A truck driver called in to Levin’s show on Friday night to say that the price of corn that usually sells at $3.20/bushel has now more than doubled to $7.85/bushel because of the lack of corn being planted this year due to the cold weather and the rain. Considering that corn is used so profusely along with the continued push for ethanol, this could have a huge effect on food prices this fall.

Levin backs up what she says noting an article in Pajamas Media which says basically the same thing, except they reckon we will have to import more corn:

It would seem corn is back on the radar after having fallen off after the 2008 election, when ethanol was no longer a convenient club with which to beat the Bush administration.

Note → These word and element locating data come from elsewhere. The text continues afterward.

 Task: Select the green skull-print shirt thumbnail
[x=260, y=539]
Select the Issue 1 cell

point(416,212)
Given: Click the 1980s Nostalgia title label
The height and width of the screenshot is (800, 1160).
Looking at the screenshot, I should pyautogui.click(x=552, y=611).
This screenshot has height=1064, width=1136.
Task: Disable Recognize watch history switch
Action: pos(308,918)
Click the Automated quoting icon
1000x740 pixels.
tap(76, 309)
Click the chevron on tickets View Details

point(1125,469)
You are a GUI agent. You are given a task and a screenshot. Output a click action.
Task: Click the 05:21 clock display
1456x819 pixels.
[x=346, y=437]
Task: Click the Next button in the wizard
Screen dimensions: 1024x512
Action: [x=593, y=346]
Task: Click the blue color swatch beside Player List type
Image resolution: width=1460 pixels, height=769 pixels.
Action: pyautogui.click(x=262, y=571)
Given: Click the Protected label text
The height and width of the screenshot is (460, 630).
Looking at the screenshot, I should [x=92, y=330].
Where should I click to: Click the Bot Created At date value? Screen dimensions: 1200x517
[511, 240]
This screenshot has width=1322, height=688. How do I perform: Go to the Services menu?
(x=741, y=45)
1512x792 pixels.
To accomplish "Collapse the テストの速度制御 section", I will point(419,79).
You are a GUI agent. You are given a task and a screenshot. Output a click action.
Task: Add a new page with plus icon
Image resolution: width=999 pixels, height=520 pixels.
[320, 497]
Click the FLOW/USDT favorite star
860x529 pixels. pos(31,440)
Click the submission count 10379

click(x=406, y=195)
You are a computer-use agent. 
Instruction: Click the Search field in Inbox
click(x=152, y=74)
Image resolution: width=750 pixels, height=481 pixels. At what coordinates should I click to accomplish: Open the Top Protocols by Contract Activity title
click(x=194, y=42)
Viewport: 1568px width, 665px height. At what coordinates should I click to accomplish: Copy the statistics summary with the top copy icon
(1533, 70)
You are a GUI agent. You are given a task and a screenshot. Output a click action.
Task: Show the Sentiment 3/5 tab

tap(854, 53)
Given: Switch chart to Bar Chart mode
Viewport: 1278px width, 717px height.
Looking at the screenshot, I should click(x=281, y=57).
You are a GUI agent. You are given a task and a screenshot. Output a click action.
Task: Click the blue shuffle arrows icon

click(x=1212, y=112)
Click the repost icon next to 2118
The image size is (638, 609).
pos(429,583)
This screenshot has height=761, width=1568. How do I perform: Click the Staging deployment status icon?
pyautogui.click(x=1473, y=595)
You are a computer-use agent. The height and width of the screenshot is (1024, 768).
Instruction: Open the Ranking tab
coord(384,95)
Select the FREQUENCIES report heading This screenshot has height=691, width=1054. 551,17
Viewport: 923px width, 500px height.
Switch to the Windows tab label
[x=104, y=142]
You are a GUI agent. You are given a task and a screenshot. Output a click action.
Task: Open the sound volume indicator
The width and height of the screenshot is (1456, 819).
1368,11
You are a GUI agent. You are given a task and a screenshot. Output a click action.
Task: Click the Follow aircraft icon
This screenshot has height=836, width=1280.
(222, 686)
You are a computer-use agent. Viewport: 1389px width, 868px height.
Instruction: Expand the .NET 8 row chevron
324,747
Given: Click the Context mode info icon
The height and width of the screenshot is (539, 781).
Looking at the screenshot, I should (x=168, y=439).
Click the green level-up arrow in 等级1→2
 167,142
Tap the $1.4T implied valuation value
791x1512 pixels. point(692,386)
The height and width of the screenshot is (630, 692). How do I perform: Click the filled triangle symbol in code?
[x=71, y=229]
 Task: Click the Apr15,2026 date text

Before that particular fight was over, however, former President George W. Bush had signed legislation which required 40 percent of the U.S. corn harvest to be slated for ethanol production, and for massive subsidies to make corn economically viable. …

This year could be a bad year; much of the corn in the eastern cornbelt is late getting into the ground, and from west Texas into Nebraska we’ve got the worst drought in 40 years. Parts of western Kansas have gotten no more than a quarter-inch of rain since the beginning of the year. This means the corn stocks could slip still lower.

Why is this a problem? Much like the price of oil, the price of grain worldwide is based on the dollar. In the case of oil, it’s because we’re the world currency and the largest user of oil. In the case of corn and indeed all grains, it’s because we’re the world’s largest producer and exporter. …

Now imagine we have to start importing grain. Suddenly Brazil or Argentina is setting the price, not us. Once you become a net importer of grain, you cease to be a world player in agriculture.

The issue with the mandate is that it is inflexible. Instead of allowing the market to decide how much corn should be sold to ethanol plants and how much should be sold overseas or used domestically, we’re mandating a certain percentage must go to fuel.

A fuel, it must be noted, which is inefficient when compared to gasoline, is hard on engines, and requires massive subsidies to be competitive with conventional fuels.

What remains to be seen is what happens next year, with the subsidies expiring, corn stocks likely lower yet, but a huge, inflexible mandate still requiring 40 percent of the crop go to fuel.

This is likely to be hard on food prices at a time when they are already going up. In an attempt to appease environmentalists — for whom nothing is ever enough — we risk mandating ourselves right out of dominance in one more area of the world economy.